## EXERCISE GOAL
Transcribe the records from the line containing "Choose Benachrichtigungen from" through the line containing "Action: pyautogui.click(x=292, y=409)", both inclusive, into a JSON list of strings with one string per line and blank lines omitted.

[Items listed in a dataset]

[Begin]

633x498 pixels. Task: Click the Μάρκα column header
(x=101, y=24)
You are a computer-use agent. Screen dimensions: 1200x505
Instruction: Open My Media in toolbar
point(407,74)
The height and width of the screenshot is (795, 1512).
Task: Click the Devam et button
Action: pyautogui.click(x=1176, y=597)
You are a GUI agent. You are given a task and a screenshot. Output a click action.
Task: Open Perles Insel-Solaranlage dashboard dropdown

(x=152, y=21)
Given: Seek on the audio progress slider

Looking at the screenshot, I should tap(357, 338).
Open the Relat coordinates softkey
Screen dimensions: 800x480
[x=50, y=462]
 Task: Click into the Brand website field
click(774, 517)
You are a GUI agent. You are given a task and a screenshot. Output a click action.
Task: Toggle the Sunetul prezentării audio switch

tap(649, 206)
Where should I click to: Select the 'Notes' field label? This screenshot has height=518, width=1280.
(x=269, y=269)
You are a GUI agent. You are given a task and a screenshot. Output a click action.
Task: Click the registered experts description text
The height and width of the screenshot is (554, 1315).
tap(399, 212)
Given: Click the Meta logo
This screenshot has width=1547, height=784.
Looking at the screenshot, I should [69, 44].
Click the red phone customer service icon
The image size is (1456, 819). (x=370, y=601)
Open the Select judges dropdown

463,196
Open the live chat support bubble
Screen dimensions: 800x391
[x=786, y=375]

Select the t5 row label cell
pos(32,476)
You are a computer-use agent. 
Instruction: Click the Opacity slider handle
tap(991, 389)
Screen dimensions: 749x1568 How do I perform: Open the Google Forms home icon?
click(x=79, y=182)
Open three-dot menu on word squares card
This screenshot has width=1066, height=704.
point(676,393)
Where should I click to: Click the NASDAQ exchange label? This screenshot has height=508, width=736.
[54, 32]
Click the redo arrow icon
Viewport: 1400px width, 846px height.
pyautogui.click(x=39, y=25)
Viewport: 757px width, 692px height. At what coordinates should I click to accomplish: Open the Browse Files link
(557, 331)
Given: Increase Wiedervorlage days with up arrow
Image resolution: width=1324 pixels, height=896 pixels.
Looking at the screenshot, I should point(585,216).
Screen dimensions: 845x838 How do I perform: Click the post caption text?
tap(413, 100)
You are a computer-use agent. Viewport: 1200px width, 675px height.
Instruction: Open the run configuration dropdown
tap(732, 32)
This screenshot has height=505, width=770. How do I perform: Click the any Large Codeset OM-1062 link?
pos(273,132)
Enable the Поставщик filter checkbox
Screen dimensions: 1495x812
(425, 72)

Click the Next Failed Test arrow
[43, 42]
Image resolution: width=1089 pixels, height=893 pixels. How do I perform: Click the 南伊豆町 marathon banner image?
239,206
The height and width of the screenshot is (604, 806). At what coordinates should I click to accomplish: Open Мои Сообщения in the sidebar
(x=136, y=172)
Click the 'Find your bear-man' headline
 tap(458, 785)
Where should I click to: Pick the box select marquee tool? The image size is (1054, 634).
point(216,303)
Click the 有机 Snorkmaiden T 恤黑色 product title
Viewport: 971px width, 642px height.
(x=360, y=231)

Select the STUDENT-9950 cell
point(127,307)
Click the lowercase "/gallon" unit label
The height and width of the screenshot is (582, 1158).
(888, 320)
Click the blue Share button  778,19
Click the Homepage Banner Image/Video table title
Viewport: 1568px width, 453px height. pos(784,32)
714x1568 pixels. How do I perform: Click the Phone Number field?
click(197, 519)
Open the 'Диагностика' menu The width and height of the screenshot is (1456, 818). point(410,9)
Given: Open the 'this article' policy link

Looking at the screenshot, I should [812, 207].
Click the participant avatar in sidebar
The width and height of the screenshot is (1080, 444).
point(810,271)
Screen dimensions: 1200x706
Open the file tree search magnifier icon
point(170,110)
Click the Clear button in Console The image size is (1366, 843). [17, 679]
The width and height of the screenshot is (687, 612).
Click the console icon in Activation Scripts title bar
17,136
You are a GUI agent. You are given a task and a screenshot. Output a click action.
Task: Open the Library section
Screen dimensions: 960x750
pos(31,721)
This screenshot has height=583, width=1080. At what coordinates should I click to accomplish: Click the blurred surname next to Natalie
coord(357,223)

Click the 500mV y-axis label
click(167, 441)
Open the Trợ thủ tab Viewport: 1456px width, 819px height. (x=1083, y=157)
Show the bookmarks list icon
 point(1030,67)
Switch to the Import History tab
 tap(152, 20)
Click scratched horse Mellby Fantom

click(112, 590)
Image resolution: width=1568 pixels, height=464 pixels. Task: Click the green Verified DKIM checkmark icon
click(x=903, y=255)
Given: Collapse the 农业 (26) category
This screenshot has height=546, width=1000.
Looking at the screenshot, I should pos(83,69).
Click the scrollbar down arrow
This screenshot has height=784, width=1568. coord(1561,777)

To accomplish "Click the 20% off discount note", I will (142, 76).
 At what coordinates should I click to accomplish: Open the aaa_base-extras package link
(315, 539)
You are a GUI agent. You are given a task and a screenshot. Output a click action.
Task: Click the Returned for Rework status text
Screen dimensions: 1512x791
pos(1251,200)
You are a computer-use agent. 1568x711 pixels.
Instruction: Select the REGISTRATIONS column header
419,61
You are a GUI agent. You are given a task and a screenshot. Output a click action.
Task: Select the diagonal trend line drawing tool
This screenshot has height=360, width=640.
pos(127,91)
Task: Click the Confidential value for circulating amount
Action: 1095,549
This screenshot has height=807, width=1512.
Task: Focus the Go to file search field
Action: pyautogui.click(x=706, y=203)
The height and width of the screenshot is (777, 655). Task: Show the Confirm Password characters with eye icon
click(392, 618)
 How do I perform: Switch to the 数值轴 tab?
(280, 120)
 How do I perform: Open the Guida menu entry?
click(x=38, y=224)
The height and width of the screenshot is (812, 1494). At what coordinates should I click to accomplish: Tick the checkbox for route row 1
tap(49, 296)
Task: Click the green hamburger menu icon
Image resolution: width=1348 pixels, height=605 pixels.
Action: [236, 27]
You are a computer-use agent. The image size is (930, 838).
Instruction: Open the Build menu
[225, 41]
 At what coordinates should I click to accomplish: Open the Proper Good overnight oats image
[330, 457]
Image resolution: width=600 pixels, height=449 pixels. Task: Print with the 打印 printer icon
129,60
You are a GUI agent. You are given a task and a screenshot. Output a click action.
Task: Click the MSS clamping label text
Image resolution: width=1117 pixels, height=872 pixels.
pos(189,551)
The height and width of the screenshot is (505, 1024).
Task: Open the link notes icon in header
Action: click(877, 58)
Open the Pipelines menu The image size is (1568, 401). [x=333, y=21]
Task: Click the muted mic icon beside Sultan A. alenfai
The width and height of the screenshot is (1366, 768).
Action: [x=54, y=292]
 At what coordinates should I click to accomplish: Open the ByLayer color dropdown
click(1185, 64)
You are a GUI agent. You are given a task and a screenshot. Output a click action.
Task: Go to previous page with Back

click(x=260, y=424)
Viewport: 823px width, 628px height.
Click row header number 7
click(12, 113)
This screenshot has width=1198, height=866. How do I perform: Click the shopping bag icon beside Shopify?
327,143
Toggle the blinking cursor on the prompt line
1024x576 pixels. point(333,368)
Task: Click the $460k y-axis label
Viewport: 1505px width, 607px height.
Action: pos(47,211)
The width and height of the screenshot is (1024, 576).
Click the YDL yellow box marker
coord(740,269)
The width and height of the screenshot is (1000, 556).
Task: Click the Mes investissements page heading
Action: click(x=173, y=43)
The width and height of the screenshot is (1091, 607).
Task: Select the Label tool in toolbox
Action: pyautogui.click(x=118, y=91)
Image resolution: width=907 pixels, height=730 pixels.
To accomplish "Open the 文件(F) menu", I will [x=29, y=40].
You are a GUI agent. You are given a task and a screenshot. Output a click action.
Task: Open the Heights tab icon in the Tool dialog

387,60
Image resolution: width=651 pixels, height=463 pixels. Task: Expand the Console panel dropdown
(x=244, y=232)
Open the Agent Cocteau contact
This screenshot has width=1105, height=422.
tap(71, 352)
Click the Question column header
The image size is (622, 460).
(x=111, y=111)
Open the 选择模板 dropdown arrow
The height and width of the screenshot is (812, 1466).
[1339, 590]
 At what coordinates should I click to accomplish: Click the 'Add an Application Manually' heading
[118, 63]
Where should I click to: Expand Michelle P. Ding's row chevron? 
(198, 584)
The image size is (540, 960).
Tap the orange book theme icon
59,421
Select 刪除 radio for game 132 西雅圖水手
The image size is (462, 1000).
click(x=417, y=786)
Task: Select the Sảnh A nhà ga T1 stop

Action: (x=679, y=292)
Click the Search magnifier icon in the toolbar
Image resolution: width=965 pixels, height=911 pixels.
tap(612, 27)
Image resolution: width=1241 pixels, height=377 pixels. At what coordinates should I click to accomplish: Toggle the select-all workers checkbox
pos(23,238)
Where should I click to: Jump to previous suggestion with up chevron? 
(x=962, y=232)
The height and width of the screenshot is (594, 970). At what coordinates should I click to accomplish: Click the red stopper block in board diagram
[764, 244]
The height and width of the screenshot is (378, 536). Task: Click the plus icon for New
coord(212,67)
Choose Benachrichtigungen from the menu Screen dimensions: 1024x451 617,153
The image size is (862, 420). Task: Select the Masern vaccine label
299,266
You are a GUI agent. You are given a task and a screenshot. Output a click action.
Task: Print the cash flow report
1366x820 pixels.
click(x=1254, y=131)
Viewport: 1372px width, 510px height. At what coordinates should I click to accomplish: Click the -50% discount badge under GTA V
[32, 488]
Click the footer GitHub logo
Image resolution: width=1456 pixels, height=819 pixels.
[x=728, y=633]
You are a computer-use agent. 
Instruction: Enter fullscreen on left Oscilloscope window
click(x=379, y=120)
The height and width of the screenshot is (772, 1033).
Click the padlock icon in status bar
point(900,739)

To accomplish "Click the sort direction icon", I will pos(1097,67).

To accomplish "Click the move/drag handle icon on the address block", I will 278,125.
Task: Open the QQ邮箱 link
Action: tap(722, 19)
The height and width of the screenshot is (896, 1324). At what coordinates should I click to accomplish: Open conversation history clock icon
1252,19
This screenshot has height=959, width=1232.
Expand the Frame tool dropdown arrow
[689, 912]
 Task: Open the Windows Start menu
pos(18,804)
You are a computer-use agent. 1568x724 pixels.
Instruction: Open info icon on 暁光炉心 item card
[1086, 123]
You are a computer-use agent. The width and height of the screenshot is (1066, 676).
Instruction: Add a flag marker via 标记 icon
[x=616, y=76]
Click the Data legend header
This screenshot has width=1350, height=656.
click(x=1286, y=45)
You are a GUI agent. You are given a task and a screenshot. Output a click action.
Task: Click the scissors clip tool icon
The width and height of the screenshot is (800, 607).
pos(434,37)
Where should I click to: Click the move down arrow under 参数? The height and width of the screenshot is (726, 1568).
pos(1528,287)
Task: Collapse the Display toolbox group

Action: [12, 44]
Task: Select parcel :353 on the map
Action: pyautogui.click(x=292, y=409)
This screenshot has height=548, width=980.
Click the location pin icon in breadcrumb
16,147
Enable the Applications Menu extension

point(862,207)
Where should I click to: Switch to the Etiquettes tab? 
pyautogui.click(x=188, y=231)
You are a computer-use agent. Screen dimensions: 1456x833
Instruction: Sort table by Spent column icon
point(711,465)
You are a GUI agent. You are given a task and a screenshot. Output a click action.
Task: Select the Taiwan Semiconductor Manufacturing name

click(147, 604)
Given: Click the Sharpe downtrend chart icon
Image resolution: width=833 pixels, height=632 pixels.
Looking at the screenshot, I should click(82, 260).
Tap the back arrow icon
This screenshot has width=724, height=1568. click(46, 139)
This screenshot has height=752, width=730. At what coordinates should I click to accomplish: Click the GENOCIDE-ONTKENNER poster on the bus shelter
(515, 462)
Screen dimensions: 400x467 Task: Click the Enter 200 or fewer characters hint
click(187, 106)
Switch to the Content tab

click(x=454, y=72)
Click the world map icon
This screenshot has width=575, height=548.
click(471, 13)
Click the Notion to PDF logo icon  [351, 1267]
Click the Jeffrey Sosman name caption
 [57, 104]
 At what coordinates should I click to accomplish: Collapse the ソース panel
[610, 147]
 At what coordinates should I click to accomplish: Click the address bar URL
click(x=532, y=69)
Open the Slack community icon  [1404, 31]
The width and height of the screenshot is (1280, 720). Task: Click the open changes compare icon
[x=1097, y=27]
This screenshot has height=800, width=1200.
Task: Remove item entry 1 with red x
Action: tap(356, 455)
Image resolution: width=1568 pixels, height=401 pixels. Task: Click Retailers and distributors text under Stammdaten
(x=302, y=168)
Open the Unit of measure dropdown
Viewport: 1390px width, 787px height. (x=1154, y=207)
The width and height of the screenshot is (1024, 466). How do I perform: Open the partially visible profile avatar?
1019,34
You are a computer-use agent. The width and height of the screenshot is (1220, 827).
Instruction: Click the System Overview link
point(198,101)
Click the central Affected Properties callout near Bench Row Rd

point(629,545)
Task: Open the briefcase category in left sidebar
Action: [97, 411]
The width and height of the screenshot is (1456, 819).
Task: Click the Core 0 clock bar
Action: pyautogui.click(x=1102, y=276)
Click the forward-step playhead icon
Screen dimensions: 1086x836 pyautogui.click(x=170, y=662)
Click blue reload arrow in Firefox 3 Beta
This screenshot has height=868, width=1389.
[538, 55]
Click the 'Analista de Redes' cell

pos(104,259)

[End]

## FULL OUTPUT
[
  "Choose Benachrichtigungen from the menu Screen dimensions: 1024x451 617,153",
  "The image size is (862, 420). Task: Select the Masern vaccine label",
  "299,266",
  "You are a GUI agent. You are given a task and a screenshot. Output a click action.",
  "Task: Print the cash flow report",
  "1366x820 pixels.",
  "click(x=1254, y=131)",
  "Viewport: 1372px width, 510px height. At what coordinates should I click to accomplish: Click the -50% discount badge under GTA V",
  "[32, 488]",
  "Click the footer GitHub logo",
  "Image resolution: width=1456 pixels, height=819 pixels.",
  "[x=728, y=633]",
  "You are a computer-use agent. ",
  "Instruction: Enter fullscreen on left Oscilloscope window",
  "click(x=379, y=120)",
  "The height and width of the screenshot is (772, 1033).",
  "Click the padlock icon in status bar",
  "point(900,739)",
  "To accomplish \"Click the sort direction icon\", I will pos(1097,67).",
  "To accomplish \"Click the move/drag handle icon on the address block\", I will 278,125.",
  "Task: Open the QQ邮箱 link",
  "Action: tap(722, 19)",
  "The height and width of the screenshot is (896, 1324). At what coordinates should I click to accomplish: Open conversation history clock icon",
  "1252,19",
  "This screenshot has height=959, width=1232.",
  "Expand the Frame tool dropdown arrow",
  "[689, 912]",
  " Task: Open the Windows Start menu",
  "pos(18,804)",
  "You are a computer-use agent. 1568x724 pixels.",
  "Instruction: Open info icon on 暁光炉心 item card",
  "[1086, 123]",
  "You are a computer-use agent. The width and height of the screenshot is (1066, 676).",
  "Instruction: Add a flag marker via 标记 icon",
  "[x=616, y=76]",
  "Click the Data legend header",
  "This screenshot has width=1350, height=656.",
  "click(x=1286, y=45)",
  "You are a GUI agent. You are given a task and a screenshot. Output a click action.",
  "Task: Click the scissors clip tool icon",
  "The width and height of the screenshot is (800, 607).",
  "pos(434,37)",
  "Where should I click to: Click the move down arrow under 参数? The height and width of the screenshot is (726, 1568).",
  "pos(1528,287)",
  "Task: Collapse the Display toolbox group",
  "Action: [12, 44]",
  "Task: Select parcel :353 on the map",
  "Action: pyautogui.click(x=292, y=409)"
]